HESI LPN
Adult Health Exam 1 Chamberlain
1. A new mother is at the clinic with her 4-week-old for a well-baby check-up. The nurse should tell the mother to anticipate that the infant will demonstrate which milestone by 2 months of age?
- A. Turns from side to back and returns
- B. Consistently returns smiles to mother
- C. Finds hands and plays with fingers
- D. Holds head up and supports weight with arms
Correct answer: B
Rationale: The correct answer is B because social smiling is a developmental milestone typically expected around 2 months of age. At this stage, infants start to engage more with their caregivers and show positive emotional responses. The other choices are incorrect. Choice A describes a motor skill that usually emerges later. Choice C involves more coordination and exploration, which is not typically seen by 2 months. Choice D relates to head control and arm strength, which also develop progressively but may not be fully achieved by 2 months.
2. The nurse is caring for a client with an intravenous infusion of normal saline. The client reports pain and swelling at the IV site. What is the nurse’s priority action?
- A. Slow the rate of infusion
- B. Apply a warm compress to the site
- C. Discontinue the IV infusion
- D. Elevate the affected arm
Correct answer: C
Rationale: The correct answer is to discontinue the IV infusion (Choice C). Pain and swelling at the IV site can indicate infiltration or phlebitis, which are serious complications that require immediate action. Slowing the rate of infusion (Choice A) may not address the underlying issue and can potentially worsen the condition. Applying a warm compress (Choice B) may provide temporary relief but does not address the need to discontinue the infusion. Elevating the affected arm (Choice D) is not the priority in this situation; discontinuing the infusion takes precedence to prevent further harm.
3. A 4-year-old with acute lymphocytic leukemia (ALL) is receiving a chemotherapy protocol that includes methotrexate, an antimetabolite. Which information should the nurse provide the parents about caring for their child?
- A. Use sunblock or protective clothing when outdoors.
- B. Include the child in regular outings with the family.
- C. Obtain any childhood vaccinations that are not up-to-date.

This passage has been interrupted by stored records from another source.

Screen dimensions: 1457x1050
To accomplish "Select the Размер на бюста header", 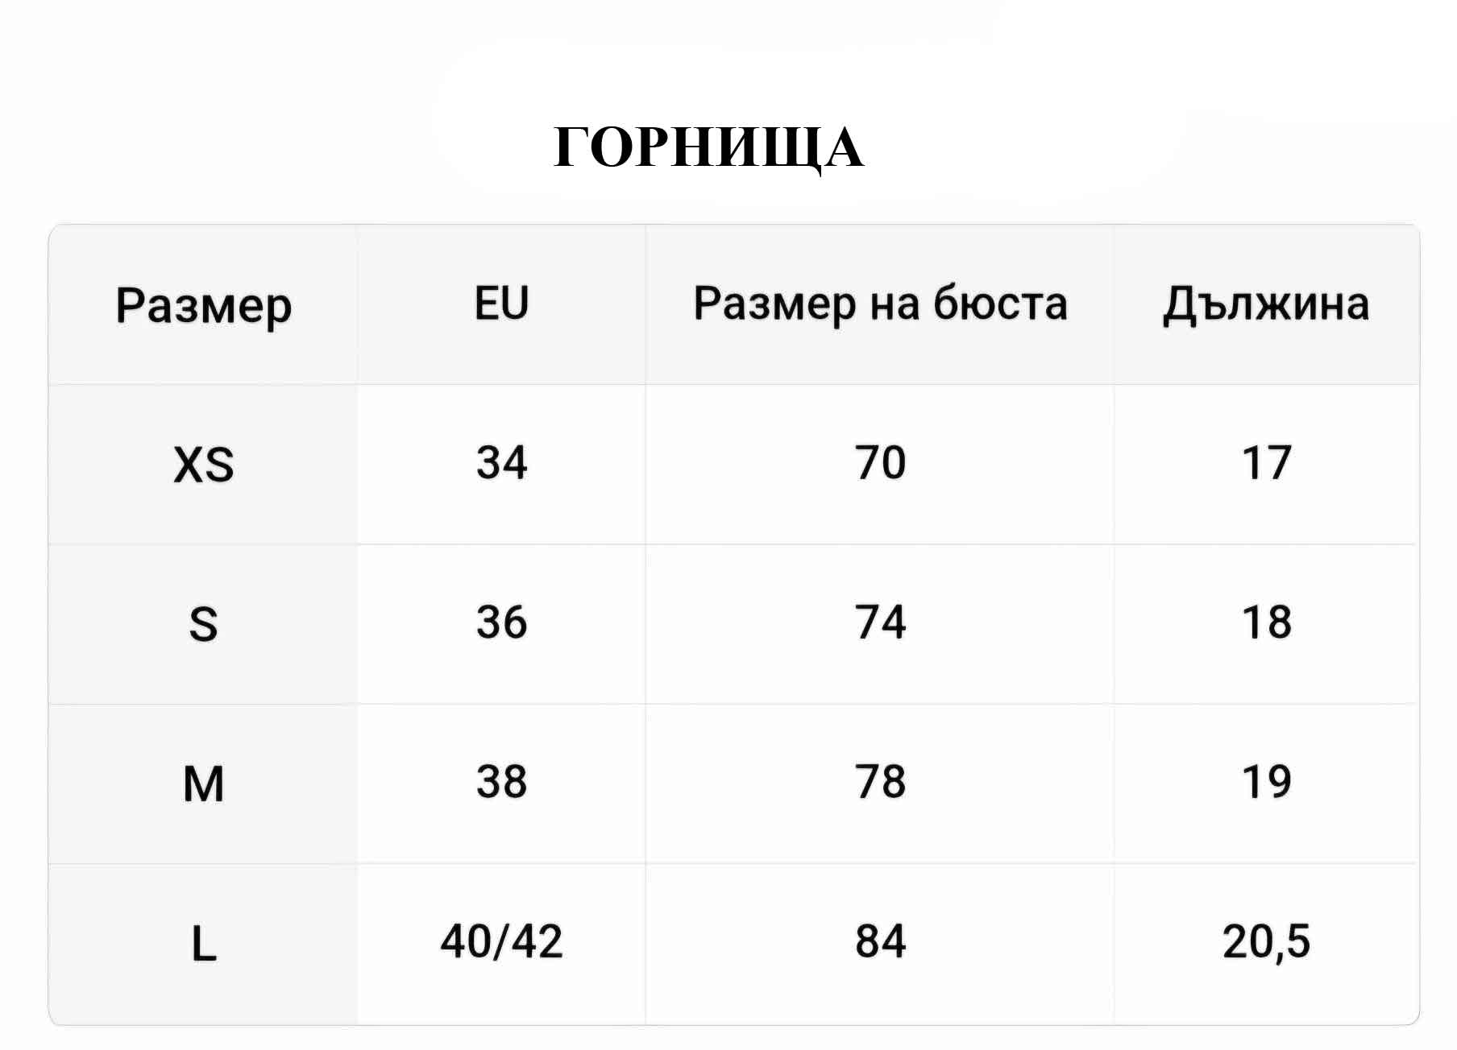I will 880,304.
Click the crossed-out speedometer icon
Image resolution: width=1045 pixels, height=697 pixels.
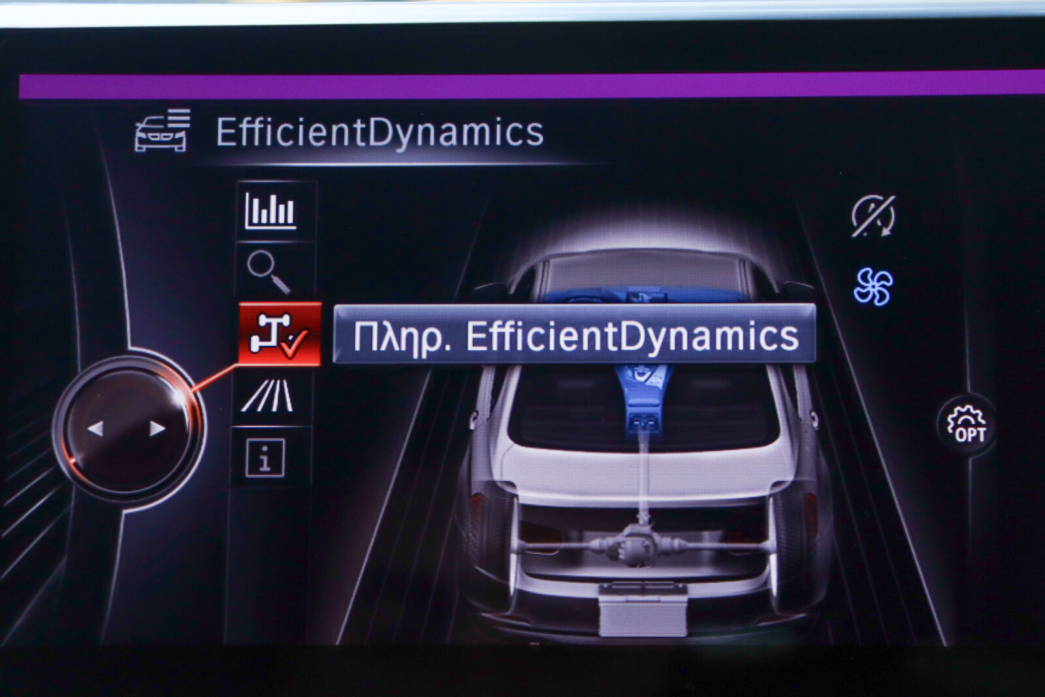[x=873, y=216]
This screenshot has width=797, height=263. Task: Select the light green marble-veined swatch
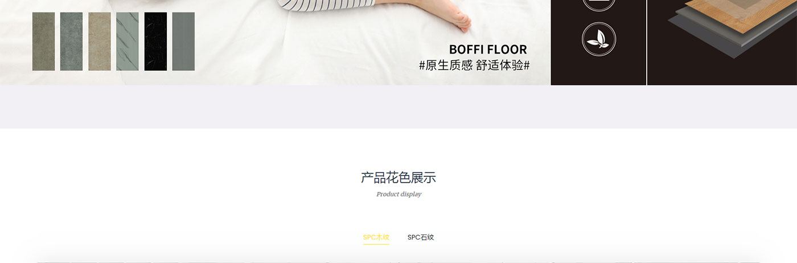(128, 42)
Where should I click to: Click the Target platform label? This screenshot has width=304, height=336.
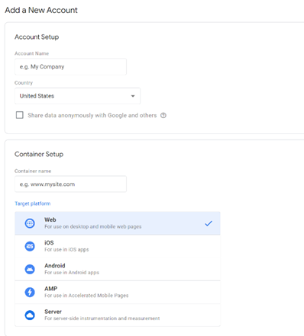coord(33,203)
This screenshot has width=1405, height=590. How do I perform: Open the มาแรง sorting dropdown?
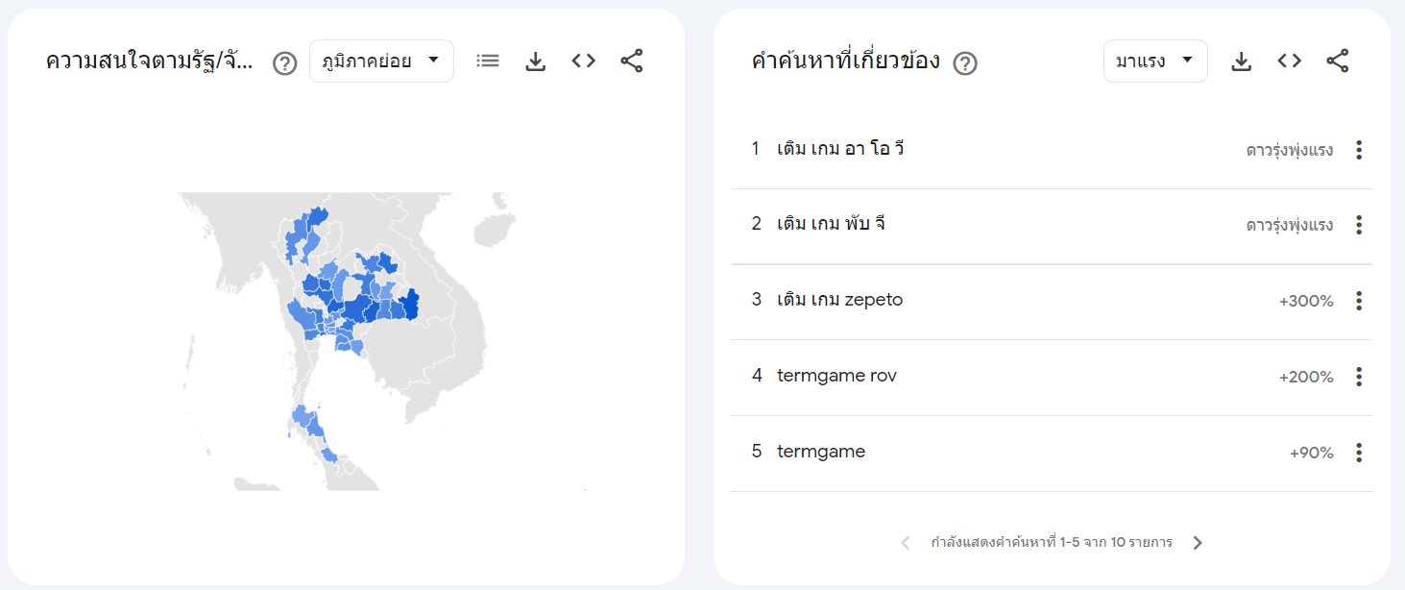1155,60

- D. Use diluted commercial mouthwash for mouth care.
Correct answer: A
Rationale: The correct answer is to use sunblock or protective clothing when outdoors. Methotrexate can cause photosensitivity, making the child more prone to sunburns and skin damage. Therefore, advising the parents to protect their child's skin from direct sunlight exposure is crucial. Choice B is incorrect because exposing the child to direct sunlight without protection can worsen the photosensitivity caused by methotrexate. Choice C is incorrect as obtaining vaccinations is generally avoided during chemotherapy due to the child's compromised immune system. Choice D is incorrect as commercial mouthwash may contain alcohol, which can be irritating to the child's oral mucosa, especially during chemotherapy.
4. The nurse observes a client with new-onset tachycardia. What should the nurse do first?

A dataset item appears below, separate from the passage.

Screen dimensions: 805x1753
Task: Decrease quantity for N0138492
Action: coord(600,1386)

- A. Check for the client's temperature
- B. Administer prescribed beta-blockers
- C. Assess for any chest pain or discomfort
- D. Monitor the client's blood pressure
Correct answer: C
Rationale: When a client presents with new-onset tachycardia, the first action the nurse should take is to assess for any associated symptoms like chest pain or discomfort. This is important to differentiate the potential causes of tachycardia and guide appropriate interventions. Checking the client's temperature (Choice A) may be relevant in certain situations but is not the priority when tachycardia is observed. Administering prescribed beta-blockers (Choice B) should only be done after a comprehensive assessment and healthcare provider's orders. Monitoring the client's blood pressure (Choice D) is important, but assessing for chest pain or discomfort takes precedence in this scenario to rule out cardiac causes of tachycardia.
5. A client is admitted with diabetic ketoacidosis. What is the most critical treatment to initiate?
- A. Administer sodium bicarbonate IV
- B. Start an insulin drip
- C. Monitor glucose and ketone levels
- D. Provide oral hydration
Correct answer: B
Rationale: In the case of diabetic ketoacidosis, the most critical treatment to initiate is starting an insulin drip. Insulin therapy is crucial for reducing blood glucose levels by promoting glucose uptake in cells and inhibiting the production of ketones. Administering sodium bicarbonate IV is generally not recommended as it may lower the pH further and potentially worsen the condition. While monitoring glucose and ketone levels is important for assessing the response to treatment, initiating insulin therapy takes precedence. Providing oral hydration alone is insufficient to manage the metabolic derangements seen in diabetic ketoacidosis.